West Stormont Woodland Group

West Stormont
Woodland Group

Scottish Charitable Incorporated Organisation (SCIO) SC051682

Join us today to bring Taymount Wood and Five Mile Wood into community ownership

“Exits, Entrances and Crossroads” by Margaret Lear

Is there an artist in the wood? There is, really, only one easy way into and out of Five Mile Wood - at least in October. That's from the south end on the Stanley to New Mill cottages road - currently a bit of a no man's land thanks to the dualling of the A9. Here the track is clear, broad, made for forestry vehicles - and you can even park! At the north end, there is also the old straight track I've written about before, from South Barns and beyond that, with a diversion to Bankfoot. Follow the line of this track and it will take you to Dunkeld, once a mighty ecclesiastical seat. I learned last week that from Dunkeld to the wood it's five miles - hence the name.
West Stormont Woodland Group

I wonder what happened to One, Two, Three and Four Mile Woods?

But once through the gate at the end of the straight track, the going is tricky. At this time of year, wellies are essential, thanks to the legacy of ditches, boggy ground and waterlogging that followed the felling of the trees here. When did it become the norm for forestry practice to leave such a mess? However, with care, agility and thanks to the enterprising actions of previous walkers using felled timber to ford the worst ditches, you can get to the main path that circles the wood.

Deer, birds and other animals have their own paths off into the undergrowth, but for humans, the area where trees were felled before the Commission ceased to work are becoming impenetrable. Gorse crowds thickly on either side of the track, requiring constant maintenance to keep it from meeting in the middle. Self-seeded birch, larch, Scots pine and willow are all growing well, but there are no paths between them in this baby wood. Then there are the trackside deep ditches, another legacy of forest drainage operations, not impossible to cross but very off-putting.

So walkers, joggers and cyclists stick to the circular path and leave the wood by the way they came. Someone on Trip Advisor found the wood disappointing, and the circular track through felled forest boring.

But I wonder. We undervalue landscapes that aren’t “finished” – such as newly planted gardens and self- seeded woods at the start of succession. The prettiest part of Five Mile Wood may be the winding bike- track under mature trees which shoots off from the main path near the south entrance, but the burgeoning growth of pioneer vegetation in the centre – the “gap site” as some call it – is vibrant with hidden life, resounding with the flickering flight of small birds and bubbling with amphibians and aquatic life in the ponds and ditches created for drainage.

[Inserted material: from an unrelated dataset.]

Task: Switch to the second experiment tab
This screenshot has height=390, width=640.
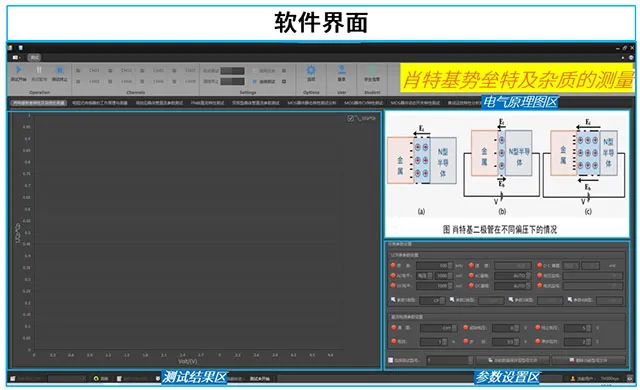Action: pyautogui.click(x=100, y=103)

Even the nuisance gorse is a rich nectar source for pollinators and home, each bush, to thousands of spiders and other invertebrates. It’s not what we are schooled to believe beautiful, but in terms of ecology and resilience, it is every bit as valid as ancient oak climax woodland. Not all landscapes can be measured in human terms – though the amount of carbon sequestered by rapidly-growing trees and shrubs will be enormous and far greater than that in a carefully-planned, gardenesque setting. And humans need carbon sinks as much as every other life form. People like to have choices, though. Choices about where to enter the wood – entrance points close to all the settlements that lie within walking distance. New tracks to follow, new routes to explore, the chance to come out into the sunshine at a different point from where you went in. Paths that cross, diversions, sidetracks, viewpoints. I don’t think they should be the main focus of the wood, or dominate the richness of undisturbed wildlife in the centre. There must be places that are no-go areas for humans, where nature can get on with it, and prove, as ever, that she will make a better job of it than we can.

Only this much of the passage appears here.